New ways to drive economic growth included infrastructure projects jointly funded by the public and private sector, he remarked.

"Governments have run out of money to be able to fund the infrastructure needs that the community has," Hockey said. "Therefore we need you, and we need your money, and there is a tremendous amount of liquidity in the world, we recognise that.

Hockey said Australia had "put on the table a proposal... to have an infrastructure global hub not as a funder but as a knowledge bank". 

He noted that the proposal was well-received when it was first raised at the February meeting.

"We were all afraid of learning new lessons — that others have already learnt — at our political cost," he added. "We didn't want to reinvent the wheel, but as we talked in an informal atmosphere, it became clear that everyone had some experience.

"So we want to create a global hub... which will become a repository of all information on infrastructure investment," he said. 

On Thursday, Australian Prime Minister Tony Abbott called for G-20 economies to adopt more ambitious growth targets, urging leaders not to "waste each other's time" with a talk-fest.

Abbott told more than 380 business leaders that the world's economies were still "in the shadow of the [financial] crisis" and "action, not words" was needed to boost growth.

"The G-20 will deliver a three-page communique in plain language because we need to talk not at length about our good intentions, but precisely what we would do to put good intentions into practice," the Australian leader said. "I made a promise at Davos this year. I said that the G-20 had to be so much more than a talk-fest.”

"Otherwise the leaders of the world's largest and most representative economies could be accused of wasting each other's time," he added.

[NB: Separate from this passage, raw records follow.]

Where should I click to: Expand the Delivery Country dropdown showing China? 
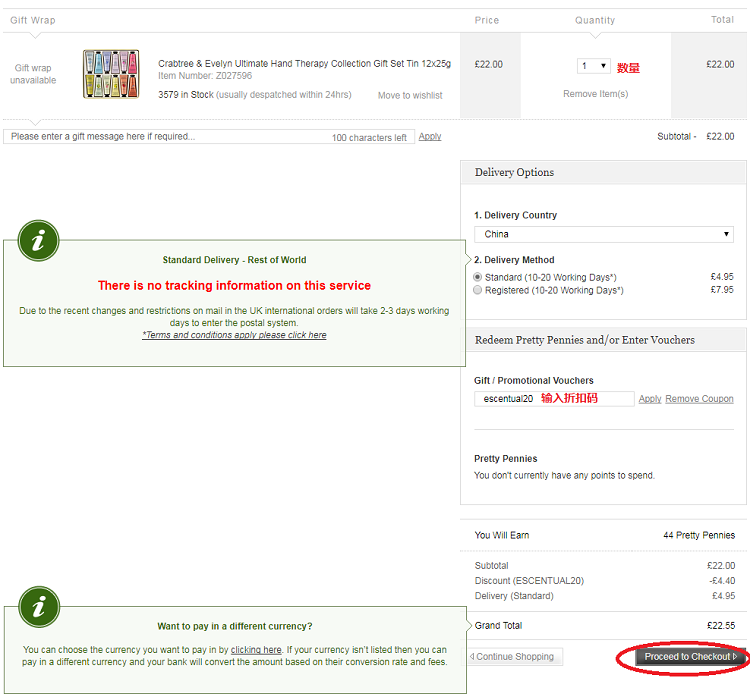click(603, 234)
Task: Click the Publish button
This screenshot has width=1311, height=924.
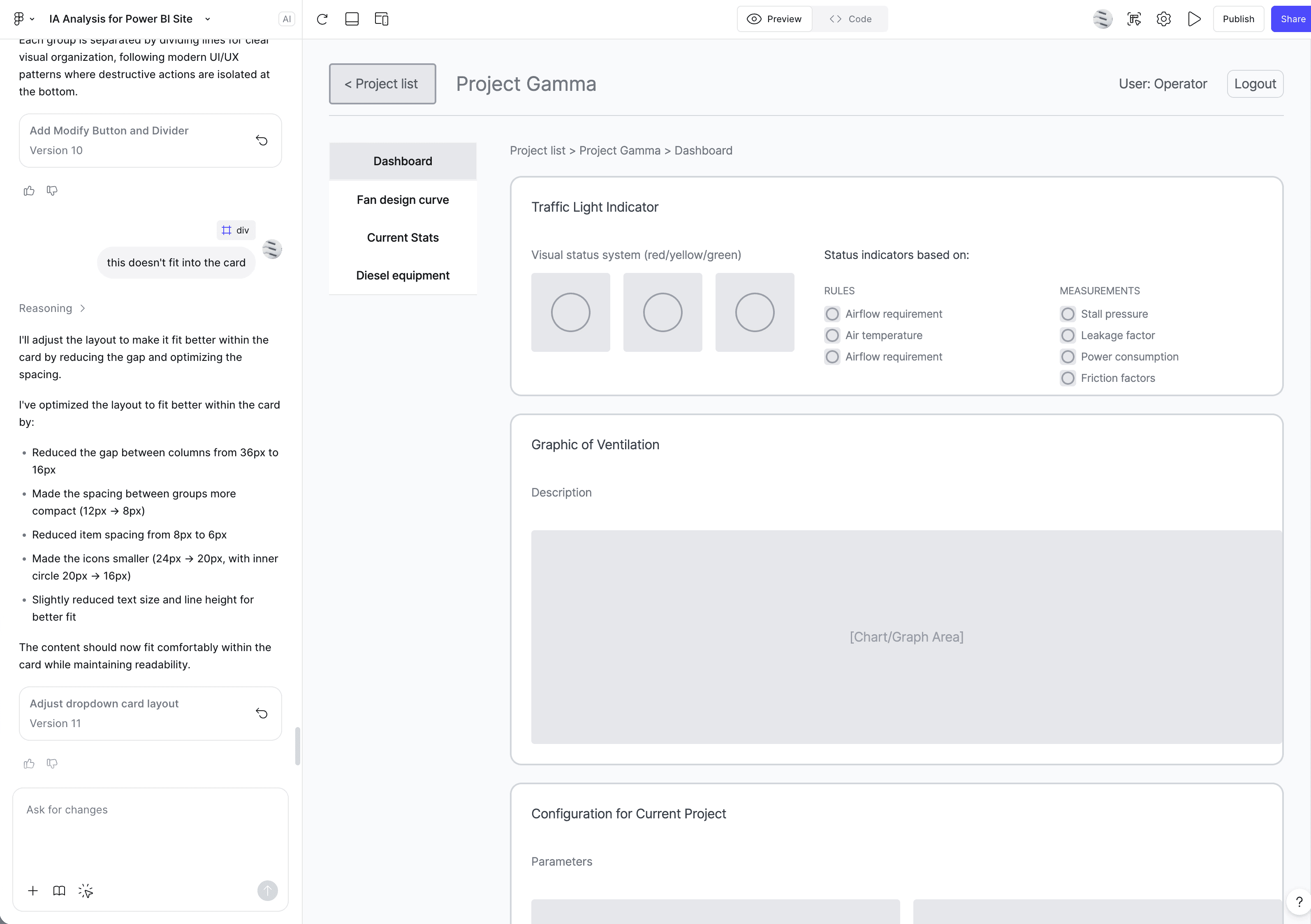Action: (x=1238, y=19)
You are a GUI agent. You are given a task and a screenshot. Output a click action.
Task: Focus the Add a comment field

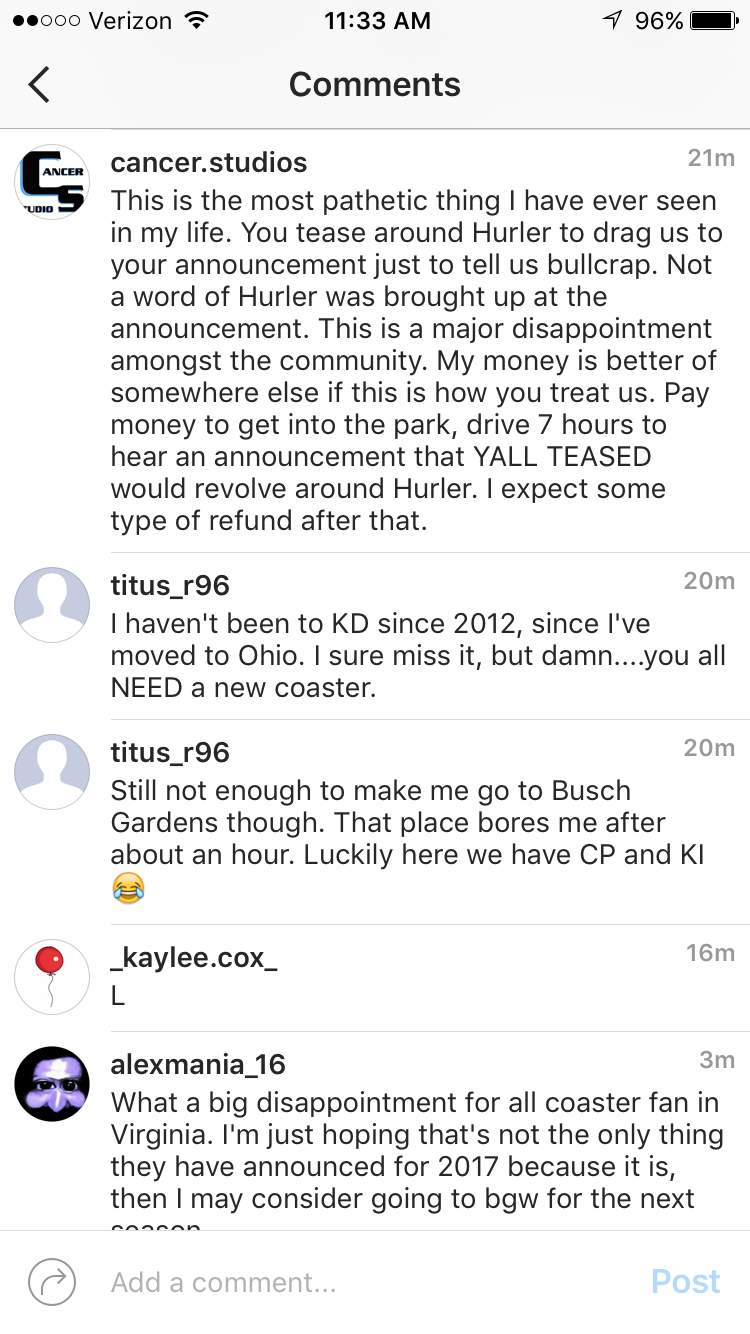click(360, 1282)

Abbott told media later that Australia was asking G-20 nations to push harder on their growth plans, so they could meet their pledge during a February finance ministers' meeting to add 2 per cent to GDP over the next five years.

"It seems that the measures in each individual country's national plan collectively would add little over 1 per cent to growth over the next five years, and we're going back to each country asking them to be a little bit more ambitious," he said.

 

Free trade push

 

The prime minister emphasised the need for freer international trade, saying "no country has ever taxed or subsidised its way to prosperity".

His comments were echoed by Trade Minister Andrew Robb, who said the deal struck by 160 members of the World Trade Organisation (WTO) at a Bali summit in December — which streamlines the global flow of goods — needed to be implemented by all countries.

"The pursuit of ambitious bilateral, regional and plurilateral trade agreements should also be embraced as they are important building blocks in the global trading system," he said in a column for The Australian Financial Review. "As Australia's experience shows, trading, open nations are also prosperous ones."

The WTO said Thursday it was launching a $30 million support programme for developing countries that signed up to the agreement to help them implement the reforms.

WTO Director General Roberto Azevedo said: "The worst case scenario for the multilateral trading system and for global trade is inaction.”

Azevedo added in a speech in Canberra Thursday the deal proved multilateral agreements, while difficult to achieve, were possible and countries should "seize the opportunity that Bali has created".

The push to expand trade was reiterated by the World Food Programme's executive director, Ertharin Cousin, who said businesses should also look to markets in the world's most impoverished nations. 

"Being poor does not mean there is not an opportunity to create markets," said Cousin, who discussed food security issues with business leaders during the summit.

"What we are hopeful of is that [the] private sector will recognise that there is an opportunity for them... to support countries that to date have not had significant private sector investment outside of their local market [and] national companies," she said.

"Where you see companies like Unilever, who have seized the opportunities to go and into places like Rwanda, Kenya and Tanzania and invest in smallholder farms, it is making a difference in their bottom-line," Cousin added.